Benjamin Franklin Yoakum (August 20, 1859 – November 28, 1929) was an American railroad executive of the late 19th and early 20th centuries who attempted to join the Frisco and Rock Island Railroads into a great system stretching from Chicago to Mexico. In 1909, when Yoakum controlled 17,500 miles of railroad, Railway World magazine called him an "empire builder" who had done as much for the Southwest as James J. Hill had done for the Northwest.

==Biography==
Yoakum was born near Tehuacana, Texas, on August 20, 1859 to Narcissa Teague and Franklin L. Yoakum.

In 1879 at age twenty, he worked on the surveying gang for the International-Great Northern Railroad to Palestine, Texas. He later became a land speculator for Jay Gould. He drilled artesian wells in the Rio Grande Valley. In 1887, the town of Yoakum, Texas, was named for him.

From before 1888 to 1892, Yoakum worked for the San Antonio and Aransas Pass Railway as general manager and traffic manager. From 1893 to 1896, he was general manager and third vice president for the Gulf, Colorado and Santa Fe Railroad. In 1896, he became vice president and general manager of the Frisco Railroad. He became president in 1900, and chairman of the board in 1904.

Other positions Yoakum held were president of the Chicago and Eastern Illinois Railroad, 1902-1904, afterwards chairman of the board; president, Evansville and Terre Haute Railroad, 1904, afterwards chairman; president, St. Louis, Brownsville and Mexico Railway after 1905; and chairman of the executive committee, Chicago, Rock Island and Pacific Railroad after 1905.

According to the Handbook of Texas,
In 1905 the Frisco and Rock Island lines were joined, and Yoakum was the chairman of the executive committee. This line was known as the Yoakum Line and at the time was the largest railroad system under a single control. His career was one of the most colorful of the many men in railroad history.
Between 1911 and 1913, the Frisco suffered devastating financial losses from coal strikes, flooding of the tracks in Louisiana and Arkansas, and loss of business due to the Mexican Revolution. "Yoakum's Dream" ended when the Frisco entered bankruptcy in 1913 and was shorn of its Gulf Coast Lines as well as its affiliation with the Rock Island.
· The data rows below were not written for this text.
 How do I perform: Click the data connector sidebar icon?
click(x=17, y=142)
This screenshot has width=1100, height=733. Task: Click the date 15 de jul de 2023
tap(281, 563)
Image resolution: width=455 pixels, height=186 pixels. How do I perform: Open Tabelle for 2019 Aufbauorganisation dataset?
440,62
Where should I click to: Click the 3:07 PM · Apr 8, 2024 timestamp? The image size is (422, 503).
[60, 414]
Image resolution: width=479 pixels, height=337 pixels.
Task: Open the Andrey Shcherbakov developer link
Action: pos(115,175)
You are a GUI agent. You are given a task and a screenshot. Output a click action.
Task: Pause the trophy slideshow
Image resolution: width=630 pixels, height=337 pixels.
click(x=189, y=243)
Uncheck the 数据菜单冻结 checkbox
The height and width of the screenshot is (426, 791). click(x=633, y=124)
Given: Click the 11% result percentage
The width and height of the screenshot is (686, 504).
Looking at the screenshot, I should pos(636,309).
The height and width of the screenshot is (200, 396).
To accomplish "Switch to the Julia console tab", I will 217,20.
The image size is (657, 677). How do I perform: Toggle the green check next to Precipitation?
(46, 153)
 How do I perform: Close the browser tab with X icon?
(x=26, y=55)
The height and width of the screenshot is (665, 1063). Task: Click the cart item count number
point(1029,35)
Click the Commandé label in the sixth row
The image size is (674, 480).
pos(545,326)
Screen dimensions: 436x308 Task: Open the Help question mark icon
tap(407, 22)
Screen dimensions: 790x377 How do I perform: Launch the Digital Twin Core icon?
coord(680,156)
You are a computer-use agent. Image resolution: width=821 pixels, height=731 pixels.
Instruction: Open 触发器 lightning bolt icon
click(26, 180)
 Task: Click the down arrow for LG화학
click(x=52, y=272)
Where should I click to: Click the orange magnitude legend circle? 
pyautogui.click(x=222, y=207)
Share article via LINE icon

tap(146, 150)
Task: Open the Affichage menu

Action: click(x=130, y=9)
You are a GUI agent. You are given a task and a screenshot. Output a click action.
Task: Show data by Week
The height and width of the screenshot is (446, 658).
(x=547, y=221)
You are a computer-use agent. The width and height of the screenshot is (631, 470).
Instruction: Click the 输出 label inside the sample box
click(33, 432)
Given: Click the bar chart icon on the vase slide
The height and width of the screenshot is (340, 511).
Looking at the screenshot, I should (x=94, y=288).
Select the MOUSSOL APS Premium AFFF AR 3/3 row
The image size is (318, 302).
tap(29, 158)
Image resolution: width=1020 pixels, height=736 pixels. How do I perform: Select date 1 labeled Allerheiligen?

In 1907, Yoakum moved to New York, where he became president of the Empire Bond and Mortgage Company. In his later years, Yoakum gave lectures and wrote popular magazine articles about the railroads, and advocated agricultural cooperatives to help farmers, in whose problems he was deeply interested.

Yoakum died at his home in New York on November 28, 1929, at age 70. He was buried in Woodlawn Cemetery in New York City.

In 1932, Yoakum's heirs sold his country home, "Tywacana", located in what was then part of Farmingdale, New York, now within the Census boundaries of Old Bethpage on Long Island, to the State of New York, which developed the property into Bethpage State Park. The park's famous Black Course has hosted golf's U.S. Open twice.

==Family==
Yoakum married Elizabeth Bennett of San Antonio, daughter of a prominent banker. They had two daughters, one of whom, Bessie F. Yoakum, married Francis Rham Larkin in 1913.

A brother, Charles Henderson Yoakum (1849-1909), was a Texas state legislator and United States Congressman. Another brother, Finis E. Yoakum (1851-1920), was a faith healer and social reformer.